The wealth manager has made over 25 launches across APAC in the last three years across semi liquids, public securities and private funds.

That wealthy investors need to be wooed by fund structures that offer easy-in, easy-out options was also emphasised by Sedek Jantan from Malaysia’s UOB Kay Hian Advisors recently.

DIVERSIFICATION AT PLAY

AsianInvestor has previously reported that family offices are very interested in alternatives, and exploring different assets classes outside of the traditional choices of real estate and private equity.

About 87% of HNWIs in Asia Pacific who have already invested in alternatives are open to investing further in such assets, a recent survey from Brookfield Oaktree Wealth Solutions in Asia Pacific also noted.

About 83% of those who still had not started investing were open to investing if they understood the available options, the survey said.

They survey covered HNWI investors in Hong Kong, Singapore and Taiwan with at least $2.5 million in household investable assets.

Some family offices have expressed interest in private credit, which AsianInvestor has reported recently.

“Many of them already have private equity allocations and are looking at an asset that has more downside protection,” AlbaCore’s Ammons said.

Direct lending strategies are seeing quite a lot of interest, he said, noting that senior secured debt volume has picked up.

With open-ended structures, “investments will typically be 80% private credit and 20% more liquid assets such as leveraged loans or even bonds – something that they can sell to meet redemptions as they come in,” Ammons added.

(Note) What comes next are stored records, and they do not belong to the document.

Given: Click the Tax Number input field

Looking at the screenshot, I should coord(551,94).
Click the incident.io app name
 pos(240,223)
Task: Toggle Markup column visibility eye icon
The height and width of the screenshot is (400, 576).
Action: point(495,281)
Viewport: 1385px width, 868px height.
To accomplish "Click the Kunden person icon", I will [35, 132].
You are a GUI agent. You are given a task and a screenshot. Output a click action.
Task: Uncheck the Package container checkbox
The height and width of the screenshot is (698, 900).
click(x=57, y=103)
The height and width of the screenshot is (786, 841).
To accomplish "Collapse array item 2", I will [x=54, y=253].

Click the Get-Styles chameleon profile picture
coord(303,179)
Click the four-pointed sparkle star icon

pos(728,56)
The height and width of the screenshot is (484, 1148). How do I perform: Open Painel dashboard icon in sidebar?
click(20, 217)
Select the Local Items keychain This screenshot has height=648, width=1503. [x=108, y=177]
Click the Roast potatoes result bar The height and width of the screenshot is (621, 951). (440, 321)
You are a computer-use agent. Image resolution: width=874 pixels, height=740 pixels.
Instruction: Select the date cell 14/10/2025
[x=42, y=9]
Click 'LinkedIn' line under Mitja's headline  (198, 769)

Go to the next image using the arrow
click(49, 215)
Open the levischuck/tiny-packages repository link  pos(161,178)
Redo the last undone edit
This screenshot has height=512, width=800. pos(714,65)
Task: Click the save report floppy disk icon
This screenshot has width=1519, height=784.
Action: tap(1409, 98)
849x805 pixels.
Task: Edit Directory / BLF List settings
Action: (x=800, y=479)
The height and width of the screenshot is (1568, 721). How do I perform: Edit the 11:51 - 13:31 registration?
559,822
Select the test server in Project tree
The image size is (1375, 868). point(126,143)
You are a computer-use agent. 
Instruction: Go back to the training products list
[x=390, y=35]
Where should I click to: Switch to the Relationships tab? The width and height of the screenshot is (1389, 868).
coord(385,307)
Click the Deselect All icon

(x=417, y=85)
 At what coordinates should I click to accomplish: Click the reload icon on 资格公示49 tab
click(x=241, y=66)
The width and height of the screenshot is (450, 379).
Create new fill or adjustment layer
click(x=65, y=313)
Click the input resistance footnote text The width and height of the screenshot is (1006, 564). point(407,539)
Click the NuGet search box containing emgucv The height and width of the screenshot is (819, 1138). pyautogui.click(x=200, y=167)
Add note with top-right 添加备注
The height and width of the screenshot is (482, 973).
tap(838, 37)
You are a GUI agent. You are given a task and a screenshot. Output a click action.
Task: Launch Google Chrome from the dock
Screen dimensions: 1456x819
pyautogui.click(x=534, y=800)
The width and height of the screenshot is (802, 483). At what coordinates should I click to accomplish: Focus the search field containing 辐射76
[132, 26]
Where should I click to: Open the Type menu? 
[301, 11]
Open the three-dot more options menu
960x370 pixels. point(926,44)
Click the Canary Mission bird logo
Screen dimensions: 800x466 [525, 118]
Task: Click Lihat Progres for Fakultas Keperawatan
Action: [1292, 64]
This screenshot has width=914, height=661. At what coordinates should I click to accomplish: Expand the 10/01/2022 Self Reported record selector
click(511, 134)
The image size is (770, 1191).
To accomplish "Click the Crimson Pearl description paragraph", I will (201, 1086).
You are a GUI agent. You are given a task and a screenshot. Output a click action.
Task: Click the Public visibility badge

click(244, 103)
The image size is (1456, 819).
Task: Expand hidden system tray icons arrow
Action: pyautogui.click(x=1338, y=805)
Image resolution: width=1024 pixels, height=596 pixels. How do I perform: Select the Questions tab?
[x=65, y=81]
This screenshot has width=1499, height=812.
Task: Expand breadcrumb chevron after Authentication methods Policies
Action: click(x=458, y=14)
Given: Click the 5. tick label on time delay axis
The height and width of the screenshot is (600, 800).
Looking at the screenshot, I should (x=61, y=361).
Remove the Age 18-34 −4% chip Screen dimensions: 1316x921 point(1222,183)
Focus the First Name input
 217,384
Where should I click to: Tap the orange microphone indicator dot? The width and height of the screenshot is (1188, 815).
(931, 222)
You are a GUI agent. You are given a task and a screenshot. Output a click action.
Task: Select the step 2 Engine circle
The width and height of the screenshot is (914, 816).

Still, given that the underlying assets in private market funds exhibit varying degrees of illiquidity, he said the question remains, "how much liquidity can you provide against assets that are fundamentally illiquid to less liquid?"

He believes interest in private credit will continue, among both traditional institutional investors and family offices, as “interest rates will probably stay higher for longer, maybe longer than people expect.”